Given text:
•••••
Step 3: Handling Versioned Documentation

Versioned docs require a strategy. You generally want to index the latest stable version plus keep previous versions tagged separately for backward compatibility:

async function indexVersionedDocs(baseUrl, versions) {
  const versionResults = {};

  for (const version of versions) {
    const versionUrl = `${baseUrl}/${version}`;
    console.log(`Indexing version ${version}...`);

    try {
      const extraction = await client.extract({
        url: versionUrl,
        includeSubpages: true,
        maxDepth: 4,
        sameDomain: true,
        tags: [`version:${version}`, version === versions[0] ? 'version:latest' : 'version:legacy'],
      });

      versionResults[version] = extraction;
    } catch (err) {
      console.error(`Failed to index version ${version}:`, err.message);
    }
  }

  return versionResults;
}

// Example: Index multiple versions of your own API docs
const versions = ['v3', 'v2', 'v1'];
const results = await indexVersionedDocs('https://docs.yourapi.com', versions);

Step 4: Auth-Protected Documentation

Internal docs behind a login require passing session credentials. KnowledgeSDK supports custom headers for this:

// Node.js: Scrape auth-protected internal docs
async function scrapeInternalDocs(url, sessionToken) {
  const result = await client.scrape({
    url,
    headers: {
      'Authorization': `Bearer ${sessionToken}`,
      'Cookie': `session=${sessionToken}`,
    },
  });

  return result;
}

# Python: Auth-protected docs
def scrape_internal_docs(url: str, session_token: str) -> Dict:
    result = client.scrape(
        url=url,
        headers={
            "Authorization": f"Bearer {session_token}",
            "Cookie": f"session={session_token}",
        },
    )
    return result

Step 5: Querying the Knowledge Base

Once your docs are indexed, you can answer developer questions semantically:

async function answerDocQuestion(question, sourceFilter) {
  const searchResults = await client.search({
    query: question,
    tags: sourceFilter ? [`source:${sourceFilter}`] : undefined,
    limit: 5,
  });

  if (searchResults.results.length === 0) {
    return { answer: null, sources: [] };
  }

  // Build context for your LLM
  const context = searchResults.results
    .map((r, i) => `[${i + 1}] ${r.title}\nSource: ${r.url}\n\n${r.content}`)
•••••
Provided material:
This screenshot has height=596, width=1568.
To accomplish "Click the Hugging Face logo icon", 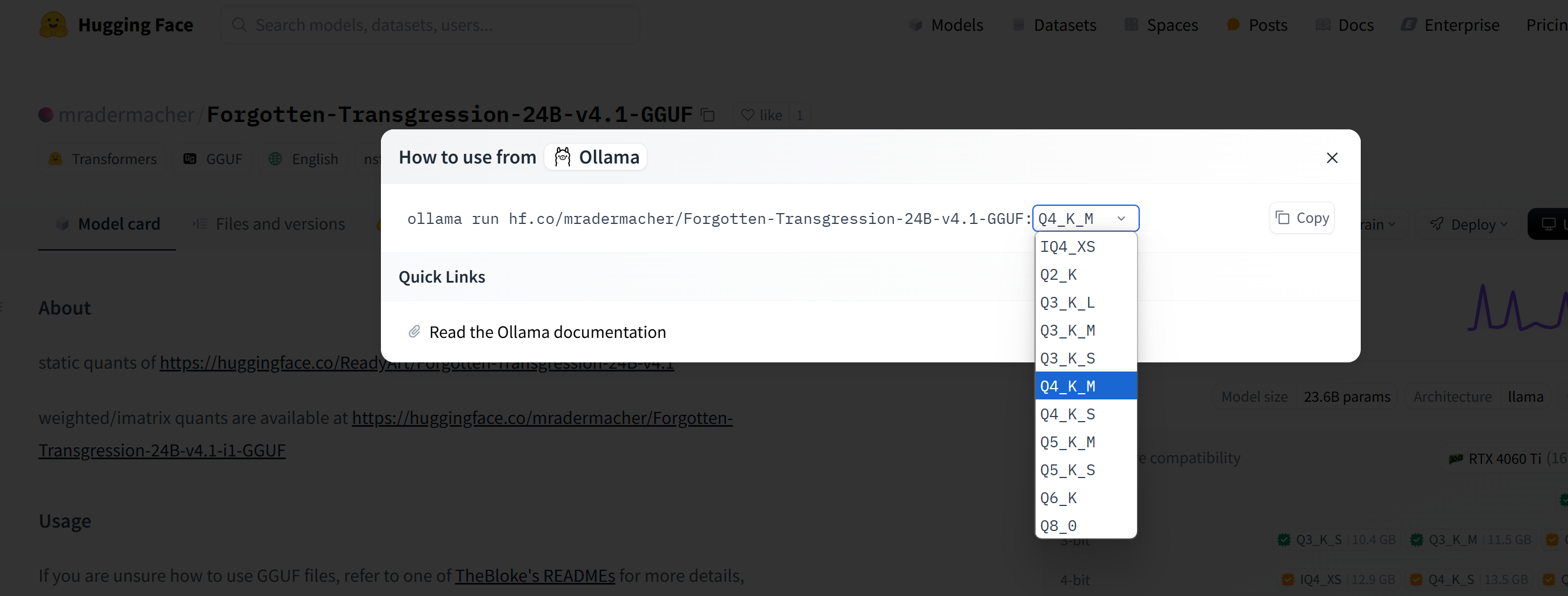I will coord(54,25).
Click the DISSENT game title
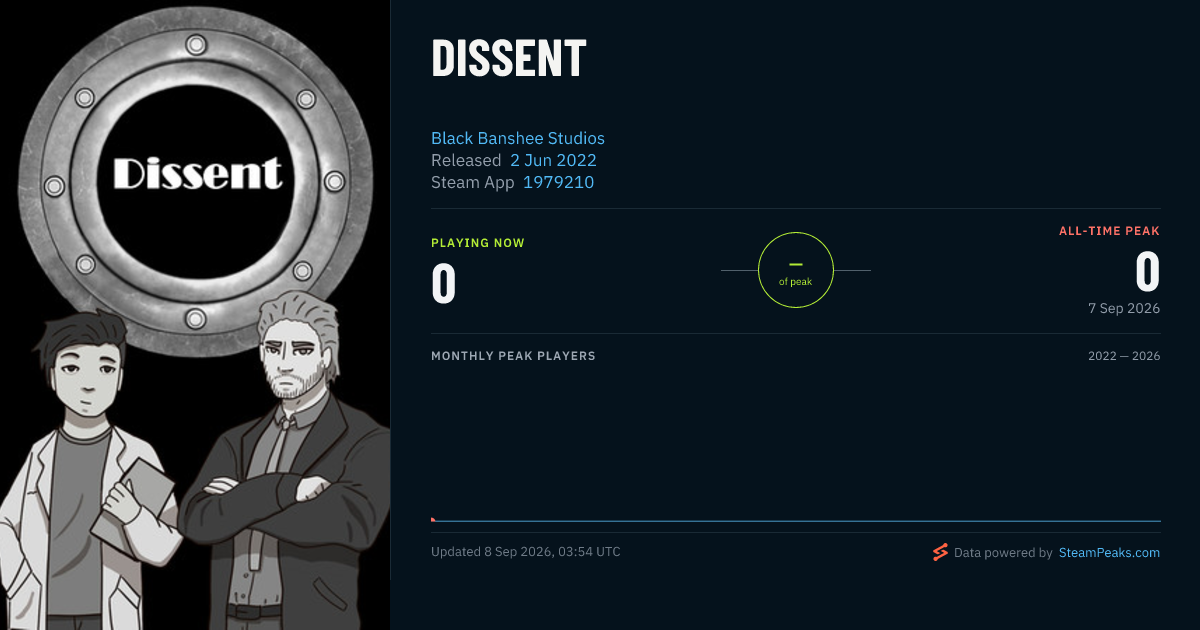 coord(509,58)
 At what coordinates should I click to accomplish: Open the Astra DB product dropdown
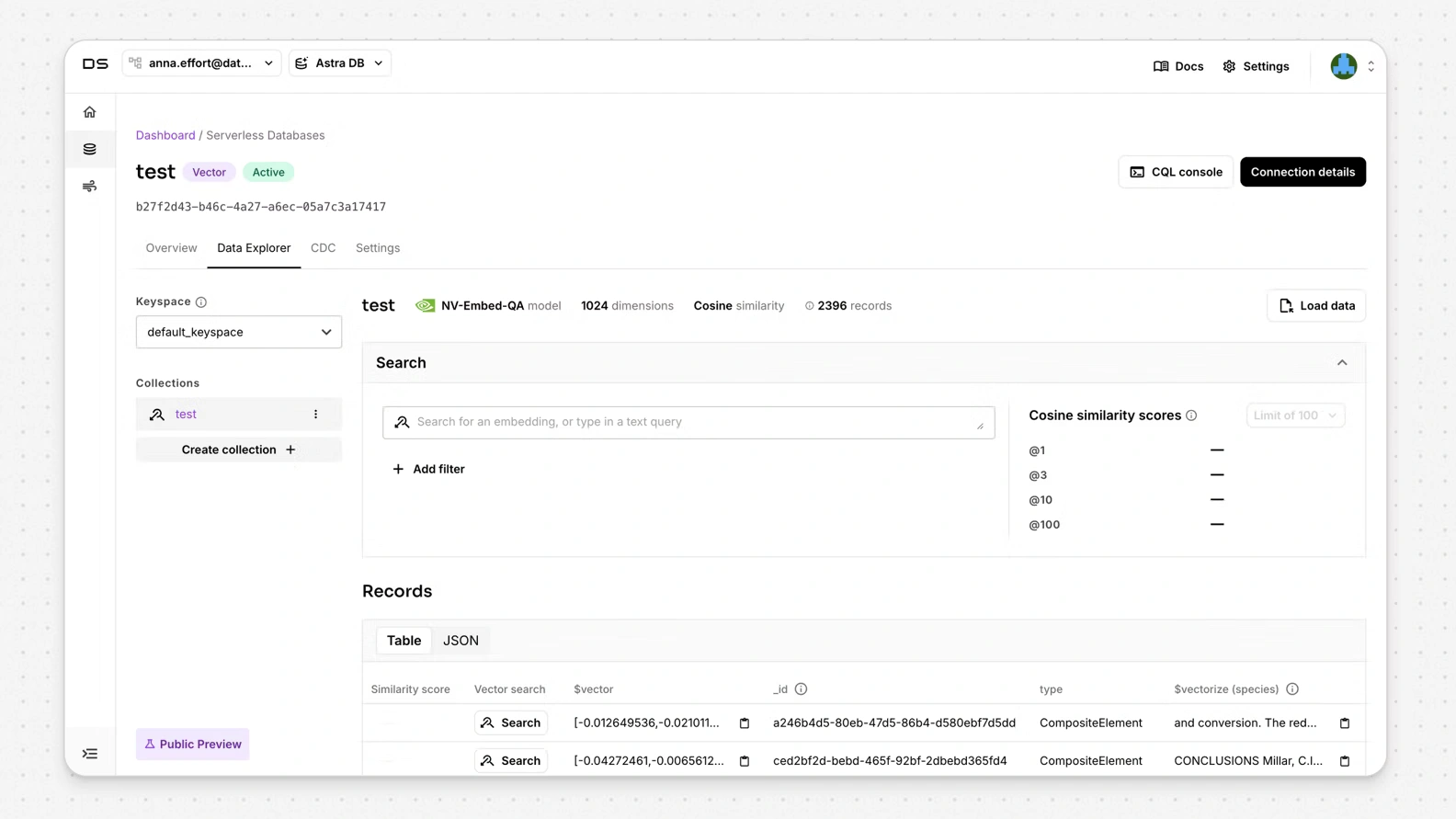[339, 63]

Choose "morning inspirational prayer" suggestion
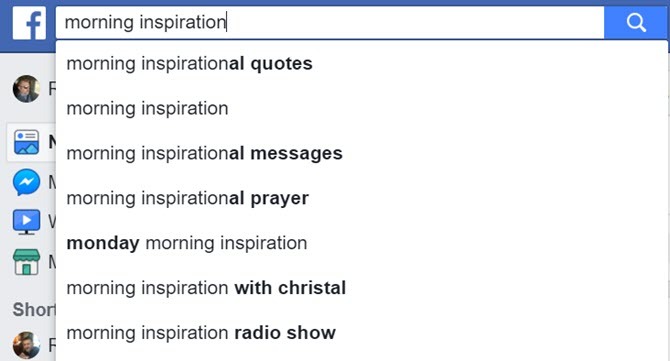click(361, 198)
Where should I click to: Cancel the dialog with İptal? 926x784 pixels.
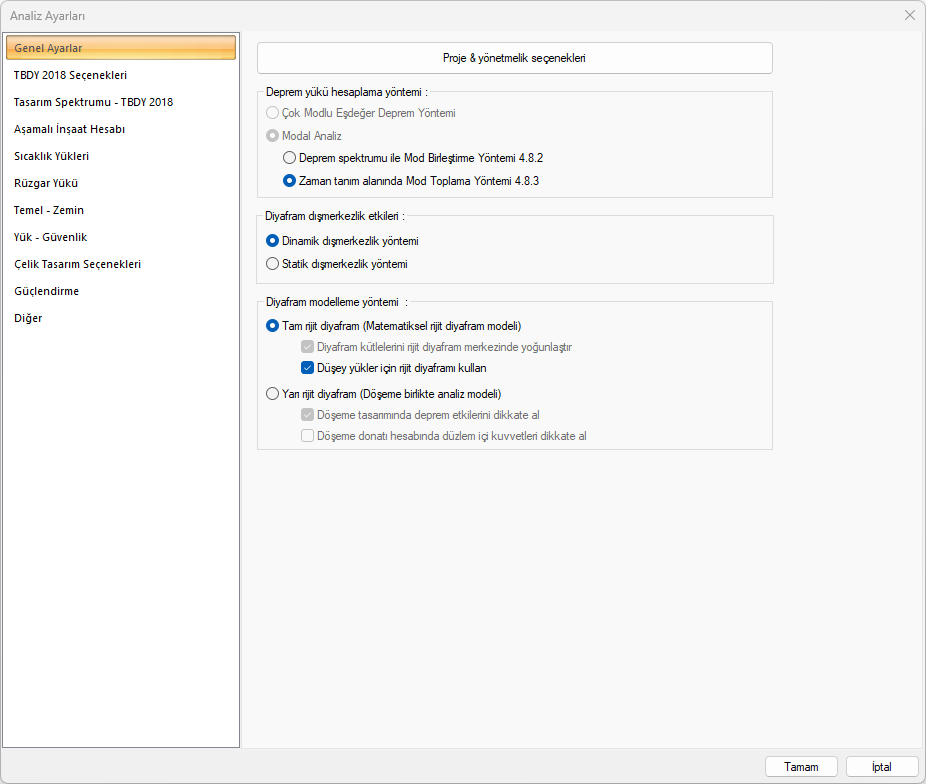coord(881,767)
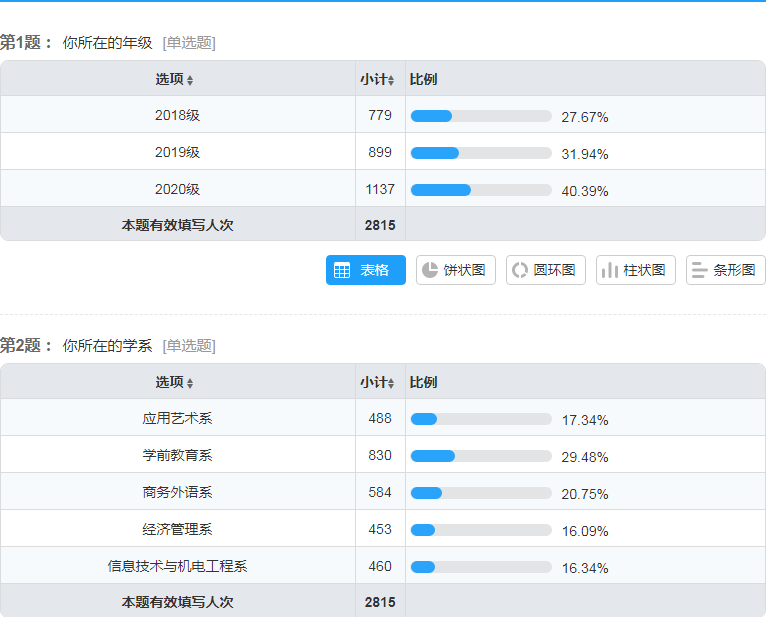Show results as 圆环图 donut chart
Image resolution: width=766 pixels, height=617 pixels.
point(546,270)
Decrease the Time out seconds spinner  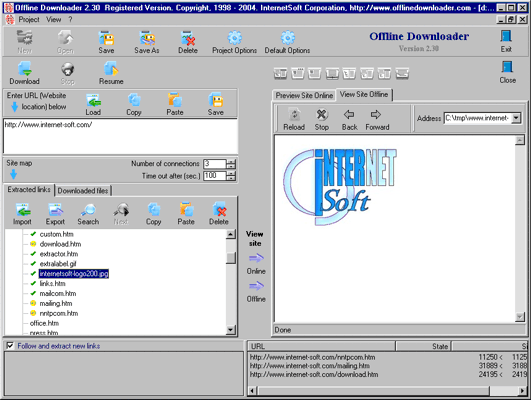[231, 178]
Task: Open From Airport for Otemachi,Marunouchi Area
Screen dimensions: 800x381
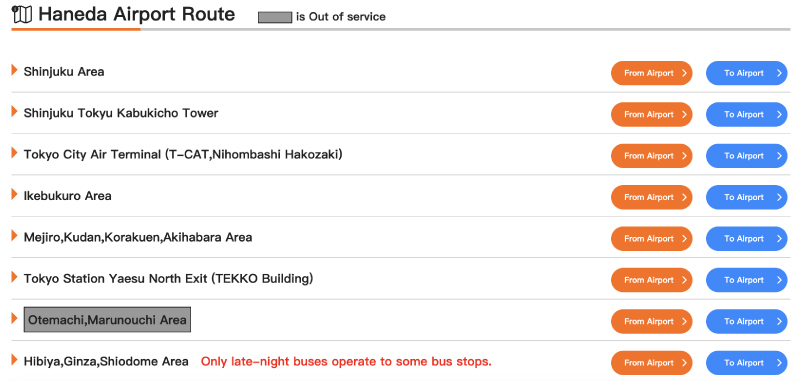Action: 652,321
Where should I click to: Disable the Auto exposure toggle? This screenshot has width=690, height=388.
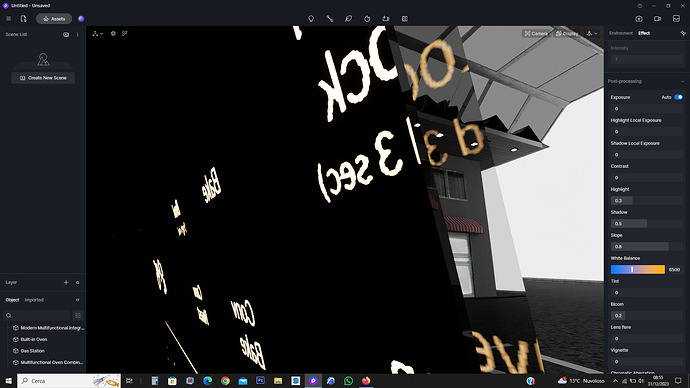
•••••
What to work on: Decide whether each statement agrees with the documentation guide, answering yes or no and quoting the deciding words of the guide. (a) In indexVersionedDocs, the first version in the list gets the tag 'version:latest'. (b) The search in answerDocQuestion sets a limit of ten results. (c) KnowledgeSDK supports custom headers for passing session credentials to internal docs. Rely on the documentation guide alone.

Exercise answer:
(a) Yes: "version === versions[0] ? 'version:latest' : 'version:legacy'"
(b) No: "limit: 5"
(c) Yes: "KnowledgeSDK supports custom headers for this"